Given input in this form: #1 # 1,3: 4x4 and this grammar that I created:
grammar Claim {
token TOP {
'#' <id> \s* '#' \s* <coordinates> ':' \s* <dimensions>
}
token digits {
<digit>+
}
token id {
<digits>
}
token coordinates {
<digits> ',' <digits>
}
token dimensions {
<digits> 'x' <digits>
}
}
say Claim.parse('#1 # 1,3: 4x4');
I am interested in extracting the actual tokens that were matched i.e. id, x + y from coordinates, and height + width from the dimensions from the resulting parse. I understand that I can pull them from the resulting Match object of Claim.parse(<input>), but I have to dig down through each grammar production to get the value I need e.g.
say $match<id>.hash<digits>.<digit>;
this seems a little messy, is there a better way?
For the particular challenge you're solving, using a grammar is like using a sledgehammer to crack a nut.
Like #Scimon says, a single regex would be fine. You can keep it nicely readable by laying it out appropriately. You can name the captures and keep them all at the top level:
/ ^
'#' $<id>=(\d+) ' '
'# ' $<x>=(\d+) ',' $<y>=(\d+)
': ' $<w>=(\d+) x $<d>=(\d+)
$
/;
say ~$<id x y w d>; # 1 1 3 4 4
(The prefix ~ calls .Str on the value on its right hand side. Called on a Match object it stringifies to the matched strings.)

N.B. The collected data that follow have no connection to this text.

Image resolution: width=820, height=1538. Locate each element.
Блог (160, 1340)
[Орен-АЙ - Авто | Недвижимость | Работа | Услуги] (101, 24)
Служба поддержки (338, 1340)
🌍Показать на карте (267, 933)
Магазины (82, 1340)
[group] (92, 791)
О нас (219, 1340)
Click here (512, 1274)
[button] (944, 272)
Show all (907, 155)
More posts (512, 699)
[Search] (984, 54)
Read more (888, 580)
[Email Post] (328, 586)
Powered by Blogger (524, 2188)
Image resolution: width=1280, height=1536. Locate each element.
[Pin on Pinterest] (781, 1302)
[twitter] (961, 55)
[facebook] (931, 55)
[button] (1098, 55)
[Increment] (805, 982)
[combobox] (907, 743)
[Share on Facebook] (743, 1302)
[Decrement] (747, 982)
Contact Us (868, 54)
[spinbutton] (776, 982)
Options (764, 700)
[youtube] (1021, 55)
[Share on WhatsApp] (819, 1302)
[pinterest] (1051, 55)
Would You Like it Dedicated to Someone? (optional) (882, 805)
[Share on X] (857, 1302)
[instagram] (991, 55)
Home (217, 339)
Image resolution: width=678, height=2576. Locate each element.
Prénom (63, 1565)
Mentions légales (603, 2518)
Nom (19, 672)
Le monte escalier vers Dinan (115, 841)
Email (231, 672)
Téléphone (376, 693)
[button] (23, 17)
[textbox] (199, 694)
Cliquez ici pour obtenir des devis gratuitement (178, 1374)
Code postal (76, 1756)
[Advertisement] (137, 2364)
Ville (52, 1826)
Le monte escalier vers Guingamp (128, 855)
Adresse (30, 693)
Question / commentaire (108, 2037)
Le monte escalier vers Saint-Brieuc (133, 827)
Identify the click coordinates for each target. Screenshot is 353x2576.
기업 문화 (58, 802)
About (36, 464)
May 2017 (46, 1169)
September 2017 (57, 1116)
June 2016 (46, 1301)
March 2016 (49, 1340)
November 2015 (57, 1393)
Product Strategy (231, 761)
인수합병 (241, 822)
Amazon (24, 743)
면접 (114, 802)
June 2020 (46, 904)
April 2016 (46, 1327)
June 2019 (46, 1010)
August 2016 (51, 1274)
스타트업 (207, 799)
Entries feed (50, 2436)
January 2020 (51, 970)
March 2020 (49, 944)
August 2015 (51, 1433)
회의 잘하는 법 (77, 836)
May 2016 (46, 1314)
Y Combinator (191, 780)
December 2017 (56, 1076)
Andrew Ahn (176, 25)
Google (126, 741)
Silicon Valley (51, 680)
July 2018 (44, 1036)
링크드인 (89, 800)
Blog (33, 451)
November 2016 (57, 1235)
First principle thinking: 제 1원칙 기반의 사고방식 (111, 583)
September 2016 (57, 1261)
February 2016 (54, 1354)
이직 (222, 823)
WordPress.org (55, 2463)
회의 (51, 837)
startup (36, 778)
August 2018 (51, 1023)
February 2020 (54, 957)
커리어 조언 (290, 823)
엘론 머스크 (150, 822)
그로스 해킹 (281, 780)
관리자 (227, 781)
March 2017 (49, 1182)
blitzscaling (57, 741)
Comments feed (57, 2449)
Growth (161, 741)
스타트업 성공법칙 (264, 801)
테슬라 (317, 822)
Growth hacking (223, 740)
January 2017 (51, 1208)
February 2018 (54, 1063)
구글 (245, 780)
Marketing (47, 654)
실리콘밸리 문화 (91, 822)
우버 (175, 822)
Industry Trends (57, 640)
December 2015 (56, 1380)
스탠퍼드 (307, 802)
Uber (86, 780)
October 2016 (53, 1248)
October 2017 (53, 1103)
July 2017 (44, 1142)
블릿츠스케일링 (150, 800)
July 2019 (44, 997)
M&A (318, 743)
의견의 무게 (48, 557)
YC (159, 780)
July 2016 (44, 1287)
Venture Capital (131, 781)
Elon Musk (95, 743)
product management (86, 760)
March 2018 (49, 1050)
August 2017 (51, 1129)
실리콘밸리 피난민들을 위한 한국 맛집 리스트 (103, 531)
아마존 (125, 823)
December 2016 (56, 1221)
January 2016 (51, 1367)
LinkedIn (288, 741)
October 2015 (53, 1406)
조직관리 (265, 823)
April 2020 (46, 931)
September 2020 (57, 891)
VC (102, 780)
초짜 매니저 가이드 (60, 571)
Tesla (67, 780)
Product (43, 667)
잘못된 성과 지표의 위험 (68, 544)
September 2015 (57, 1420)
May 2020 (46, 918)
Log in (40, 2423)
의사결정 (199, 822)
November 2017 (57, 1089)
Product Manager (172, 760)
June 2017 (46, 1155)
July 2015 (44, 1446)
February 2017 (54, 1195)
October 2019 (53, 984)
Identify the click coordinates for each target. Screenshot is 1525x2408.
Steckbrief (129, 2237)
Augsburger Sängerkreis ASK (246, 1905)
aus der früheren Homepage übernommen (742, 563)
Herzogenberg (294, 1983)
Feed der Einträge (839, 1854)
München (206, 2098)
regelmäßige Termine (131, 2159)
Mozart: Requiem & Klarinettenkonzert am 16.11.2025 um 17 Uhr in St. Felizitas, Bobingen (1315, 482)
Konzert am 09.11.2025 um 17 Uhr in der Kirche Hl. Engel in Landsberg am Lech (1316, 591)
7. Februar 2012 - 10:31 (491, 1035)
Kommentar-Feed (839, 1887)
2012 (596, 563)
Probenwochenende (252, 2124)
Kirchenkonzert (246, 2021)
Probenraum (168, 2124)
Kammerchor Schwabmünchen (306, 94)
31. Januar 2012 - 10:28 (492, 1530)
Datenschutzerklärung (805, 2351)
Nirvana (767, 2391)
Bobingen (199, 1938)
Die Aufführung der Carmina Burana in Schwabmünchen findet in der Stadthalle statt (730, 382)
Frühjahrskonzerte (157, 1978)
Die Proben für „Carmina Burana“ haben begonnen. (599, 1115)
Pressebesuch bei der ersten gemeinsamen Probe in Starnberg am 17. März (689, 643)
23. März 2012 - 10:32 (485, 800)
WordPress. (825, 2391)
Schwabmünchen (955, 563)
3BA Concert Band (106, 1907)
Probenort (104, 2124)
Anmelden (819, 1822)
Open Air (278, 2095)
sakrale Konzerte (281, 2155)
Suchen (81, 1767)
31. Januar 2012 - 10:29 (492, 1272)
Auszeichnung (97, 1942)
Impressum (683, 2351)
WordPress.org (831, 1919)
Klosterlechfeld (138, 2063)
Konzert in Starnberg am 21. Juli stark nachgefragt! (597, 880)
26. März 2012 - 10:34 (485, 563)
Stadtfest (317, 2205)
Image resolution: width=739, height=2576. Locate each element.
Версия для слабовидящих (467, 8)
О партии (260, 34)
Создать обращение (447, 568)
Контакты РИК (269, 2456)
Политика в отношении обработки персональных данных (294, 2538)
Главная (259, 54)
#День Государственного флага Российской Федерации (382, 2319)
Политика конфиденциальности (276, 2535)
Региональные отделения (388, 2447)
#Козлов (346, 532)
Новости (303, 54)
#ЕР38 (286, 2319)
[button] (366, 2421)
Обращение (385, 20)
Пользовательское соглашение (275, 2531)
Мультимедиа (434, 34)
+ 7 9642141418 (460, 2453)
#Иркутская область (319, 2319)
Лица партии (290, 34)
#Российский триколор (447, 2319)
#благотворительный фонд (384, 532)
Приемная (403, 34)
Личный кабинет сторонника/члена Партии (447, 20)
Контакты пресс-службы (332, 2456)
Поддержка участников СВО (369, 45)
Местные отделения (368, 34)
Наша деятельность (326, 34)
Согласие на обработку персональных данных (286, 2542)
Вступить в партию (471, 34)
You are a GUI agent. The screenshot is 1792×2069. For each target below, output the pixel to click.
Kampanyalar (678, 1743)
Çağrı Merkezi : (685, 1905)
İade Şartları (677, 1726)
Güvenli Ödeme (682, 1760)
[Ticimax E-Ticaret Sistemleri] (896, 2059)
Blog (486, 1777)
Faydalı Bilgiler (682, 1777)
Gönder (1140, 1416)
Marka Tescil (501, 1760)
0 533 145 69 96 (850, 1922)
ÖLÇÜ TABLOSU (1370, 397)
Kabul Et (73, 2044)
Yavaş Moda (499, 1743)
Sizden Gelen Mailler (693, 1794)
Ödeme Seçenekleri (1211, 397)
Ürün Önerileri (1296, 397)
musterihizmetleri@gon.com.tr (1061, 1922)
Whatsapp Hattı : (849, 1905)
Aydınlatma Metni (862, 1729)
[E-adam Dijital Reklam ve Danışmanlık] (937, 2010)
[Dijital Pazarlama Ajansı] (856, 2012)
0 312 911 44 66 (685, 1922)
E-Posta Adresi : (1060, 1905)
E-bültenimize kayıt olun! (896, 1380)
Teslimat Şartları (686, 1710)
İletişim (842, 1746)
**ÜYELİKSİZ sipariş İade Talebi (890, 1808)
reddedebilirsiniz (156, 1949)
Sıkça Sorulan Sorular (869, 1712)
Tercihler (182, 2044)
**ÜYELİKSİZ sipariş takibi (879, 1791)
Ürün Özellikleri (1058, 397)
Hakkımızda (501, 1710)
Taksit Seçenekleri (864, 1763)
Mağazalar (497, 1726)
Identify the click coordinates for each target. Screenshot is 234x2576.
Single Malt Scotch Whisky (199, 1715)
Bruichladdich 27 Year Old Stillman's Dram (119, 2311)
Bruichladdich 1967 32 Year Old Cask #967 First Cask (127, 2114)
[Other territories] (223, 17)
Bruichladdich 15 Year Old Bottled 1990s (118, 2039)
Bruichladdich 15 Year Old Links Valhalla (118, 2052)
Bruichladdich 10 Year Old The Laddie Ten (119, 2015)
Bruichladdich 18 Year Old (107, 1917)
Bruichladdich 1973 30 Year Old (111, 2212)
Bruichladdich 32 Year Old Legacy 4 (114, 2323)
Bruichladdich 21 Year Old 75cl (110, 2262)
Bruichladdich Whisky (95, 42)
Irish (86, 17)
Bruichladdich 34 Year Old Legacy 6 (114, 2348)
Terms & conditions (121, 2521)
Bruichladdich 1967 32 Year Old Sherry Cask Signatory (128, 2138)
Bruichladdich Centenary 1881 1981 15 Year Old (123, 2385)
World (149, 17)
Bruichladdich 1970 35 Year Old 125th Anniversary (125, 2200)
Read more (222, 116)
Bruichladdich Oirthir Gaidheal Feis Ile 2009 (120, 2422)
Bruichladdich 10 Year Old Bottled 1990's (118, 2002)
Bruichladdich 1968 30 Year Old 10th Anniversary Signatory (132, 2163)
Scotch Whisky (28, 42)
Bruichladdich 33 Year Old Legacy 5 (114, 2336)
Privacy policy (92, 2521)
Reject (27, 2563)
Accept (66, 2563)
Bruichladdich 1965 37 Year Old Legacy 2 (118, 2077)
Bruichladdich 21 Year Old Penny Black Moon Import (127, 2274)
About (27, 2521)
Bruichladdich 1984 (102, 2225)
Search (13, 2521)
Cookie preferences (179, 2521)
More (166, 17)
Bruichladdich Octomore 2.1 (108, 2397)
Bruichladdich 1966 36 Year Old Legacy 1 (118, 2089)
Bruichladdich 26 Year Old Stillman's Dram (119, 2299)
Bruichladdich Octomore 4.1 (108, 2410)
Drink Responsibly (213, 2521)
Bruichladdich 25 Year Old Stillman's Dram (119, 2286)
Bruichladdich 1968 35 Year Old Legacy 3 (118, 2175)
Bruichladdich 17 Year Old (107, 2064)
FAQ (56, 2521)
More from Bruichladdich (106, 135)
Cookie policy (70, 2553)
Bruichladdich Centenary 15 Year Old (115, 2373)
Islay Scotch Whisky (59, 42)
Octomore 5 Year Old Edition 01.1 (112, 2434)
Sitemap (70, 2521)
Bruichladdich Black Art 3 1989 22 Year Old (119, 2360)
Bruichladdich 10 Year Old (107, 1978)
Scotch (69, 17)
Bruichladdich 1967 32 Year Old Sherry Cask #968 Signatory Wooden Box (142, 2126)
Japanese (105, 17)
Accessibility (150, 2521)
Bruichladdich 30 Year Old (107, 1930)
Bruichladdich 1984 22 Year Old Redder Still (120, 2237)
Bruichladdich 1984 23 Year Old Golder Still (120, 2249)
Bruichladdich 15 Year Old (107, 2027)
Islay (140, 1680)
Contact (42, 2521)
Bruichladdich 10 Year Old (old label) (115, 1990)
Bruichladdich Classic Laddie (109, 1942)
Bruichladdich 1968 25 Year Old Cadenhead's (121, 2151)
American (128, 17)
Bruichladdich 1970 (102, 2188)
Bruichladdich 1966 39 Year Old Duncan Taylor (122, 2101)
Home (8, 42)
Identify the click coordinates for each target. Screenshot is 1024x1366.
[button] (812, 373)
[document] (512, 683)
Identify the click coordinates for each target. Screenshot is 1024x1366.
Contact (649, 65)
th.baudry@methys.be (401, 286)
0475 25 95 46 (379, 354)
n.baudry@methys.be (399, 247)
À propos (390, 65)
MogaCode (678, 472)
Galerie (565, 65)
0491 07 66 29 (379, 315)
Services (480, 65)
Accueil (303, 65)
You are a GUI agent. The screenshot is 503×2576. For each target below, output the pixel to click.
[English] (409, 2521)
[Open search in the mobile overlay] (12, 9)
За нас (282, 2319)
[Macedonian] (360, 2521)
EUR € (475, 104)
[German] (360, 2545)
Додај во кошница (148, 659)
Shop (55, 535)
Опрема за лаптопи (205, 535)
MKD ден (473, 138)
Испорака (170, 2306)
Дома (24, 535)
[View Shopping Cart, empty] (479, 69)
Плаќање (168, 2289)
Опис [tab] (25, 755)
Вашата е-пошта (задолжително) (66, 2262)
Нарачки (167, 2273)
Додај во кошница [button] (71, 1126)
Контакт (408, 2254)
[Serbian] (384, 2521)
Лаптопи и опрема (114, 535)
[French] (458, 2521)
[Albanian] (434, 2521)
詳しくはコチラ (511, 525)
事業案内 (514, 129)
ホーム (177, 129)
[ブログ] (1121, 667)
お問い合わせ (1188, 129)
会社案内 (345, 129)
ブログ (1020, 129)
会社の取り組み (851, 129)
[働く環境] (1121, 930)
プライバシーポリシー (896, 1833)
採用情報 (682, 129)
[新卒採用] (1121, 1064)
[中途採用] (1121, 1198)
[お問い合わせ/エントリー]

With that out the way, your question remains perfectly cromulent as it is because it's important to know how P6 scales in this regard from simple regexes like the one above to the largest and most complex parsing tasks. So that's what the rest of this answer covers, using your example as the starting point.
Digging less messily
say $match<id>.hash<digits>.<digit>; # [「1」]
this seems a little messy, is there a better way?
Your say includes unnecessary code and output nesting. You could just simplify to something like:
say ~$match<id> # 1
Digging a little deeper less messily
I am interested in extracting the actual tokens that were matched i.e. id, x + y from coordinates, and height + width from the dimensions from the resulting parse.
For matches of multiple tokens you no longer have the luxury of relying on Perl 6 guessing which one you mean. (When there's only one, guess which one it guesses you mean. :))
One way to write your say to get the y coordinate:
say ~$match<coordinates><digits>[1] # 3
If you want to drop the <digits> you can mark which parts of a pattern should be stored in a list of numbered captures. One way to do so is to put parentheses around those parts:
token coordinates { (<digits>) ',' (<digits>) }
Now you've eliminated the need to mention <digits>:
say ~$match<coordinates>[1] # 3
You could also name the new parenthesized captures:
token coordinates { $<x>=(<digits>) ',' $<y>=(<digits>) }
say ~$match<coordinates><y> # 3
Pre-digging
I have to dig down through each grammar production to get the value I need
The above techniques still all dig down into the automatically generated parse tree which by default precisely corresponds to the tree implicit in the grammar's hierarchy of rule calls. The above techniques just make the way you dig into it seem a little shallower.
Another step is to do the digging work as part of the parsing process so that the say is simple.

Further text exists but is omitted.